Shekhar Shashank, Wert Katherine J, Krämer Helmut
Department of Neuroscience, UT Southwestern Medical Center; Dallas, TX.
Department of Ophthalmology, Department of Molecular Biology, UT Southwestern Medical Center; Dallas, TX.
bioRxiv. 2023 Oct 23:2023.10.19.563166. doi: 10.1101/2023.10.19.563166.
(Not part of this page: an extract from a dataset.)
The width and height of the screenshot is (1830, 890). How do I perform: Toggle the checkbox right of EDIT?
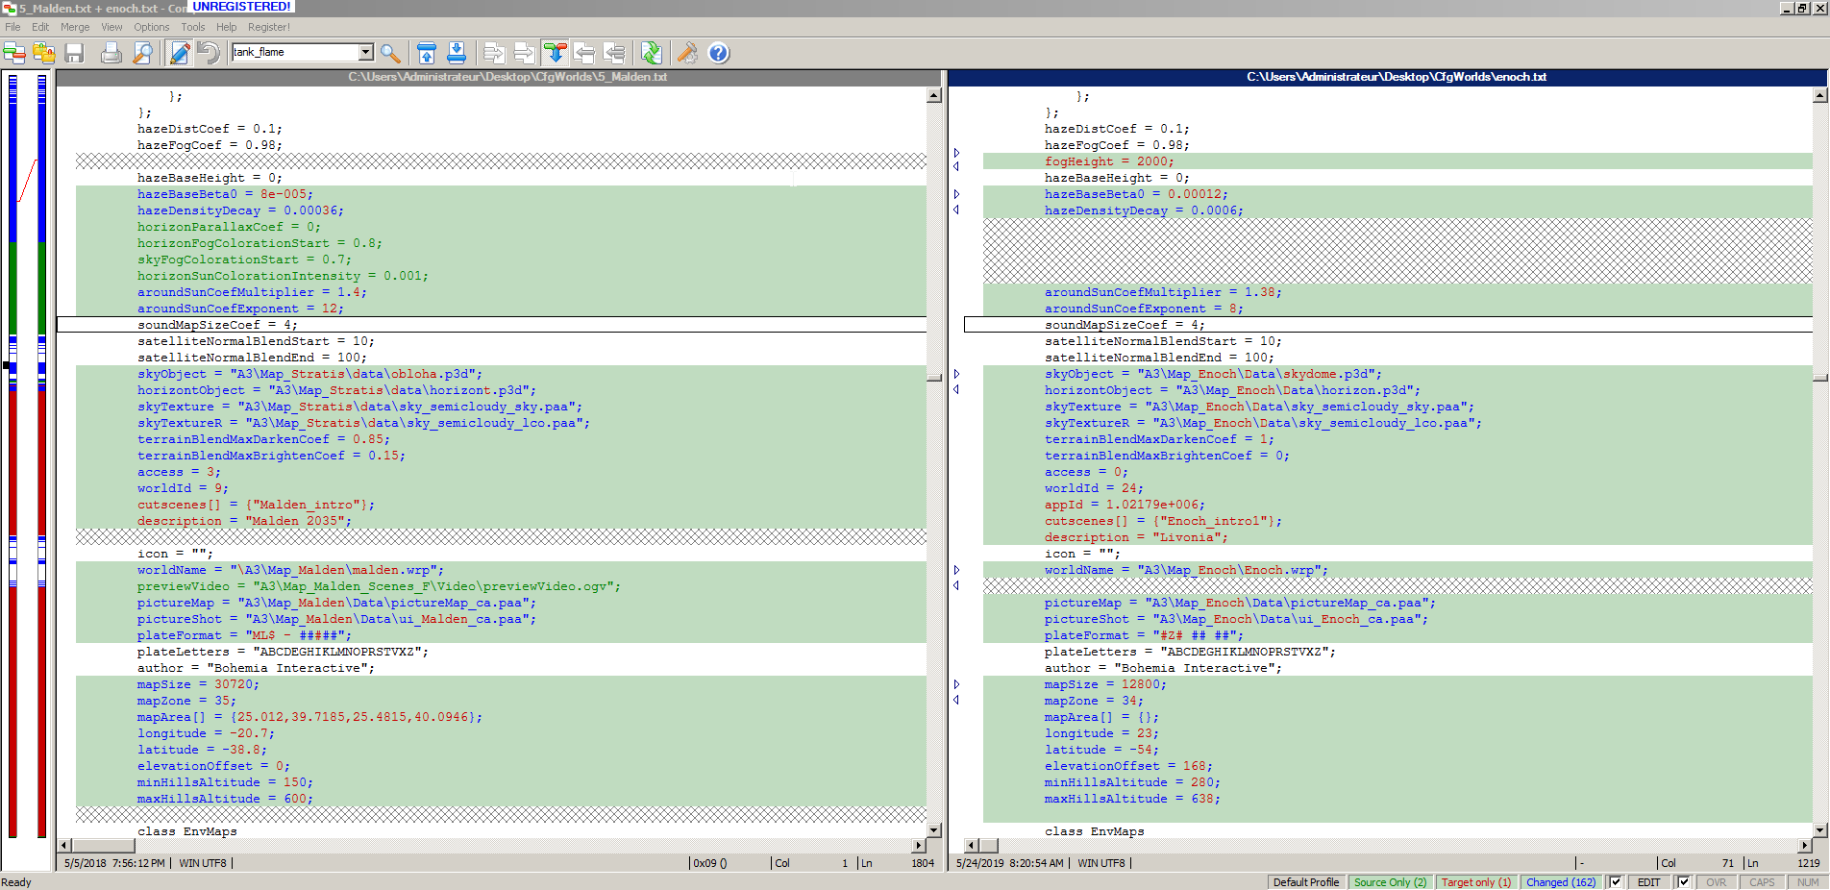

Loss of hearing or vision has been identified as a significant risk factor for dementia but underlying molecular mechanisms are unknown. In different Drosophila models of blindness, we observe non-autonomous induction of stress granules in the brain and their reversal upon restoration of vision. Stress granules include cytosolic condensates of p62, ATF4 and XRP1. This cytosolic restraint of the ATF4 and XRP1 transcription factors dampens expression of their downstream targets during cellular stress. Cytosolic condensates of p62 and ATF4 were also evident in the thalamus and hippocampus of mouse models of congenital or degenerative blindness. These data indicate conservation of the link between loss of sensory input and dysregulation of stress responses critical for protein quality control in the brain.
听力或视力丧失已被确认为痴呆症的一个重要风险因素,但其潜在的分子机制尚不清楚。在不同的果蝇失明模型中,我们观察到大脑中应激颗粒的非自主性诱导,以及视力恢复后它们的逆转。应激颗粒包括p62、ATF4和XRP1的胞质凝聚物。在细胞应激期间,ATF4和XRP1转录因子的这种胞质抑制会抑制其下游靶点的表达。在先天性或退行性失明小鼠模型的丘脑和海马体中,p62和ATF4的胞质凝聚物也很明显。这些数据表明,感觉输入丧失与大脑中对蛋白质质量控制至关重要的应激反应失调之间的联系具有保守性。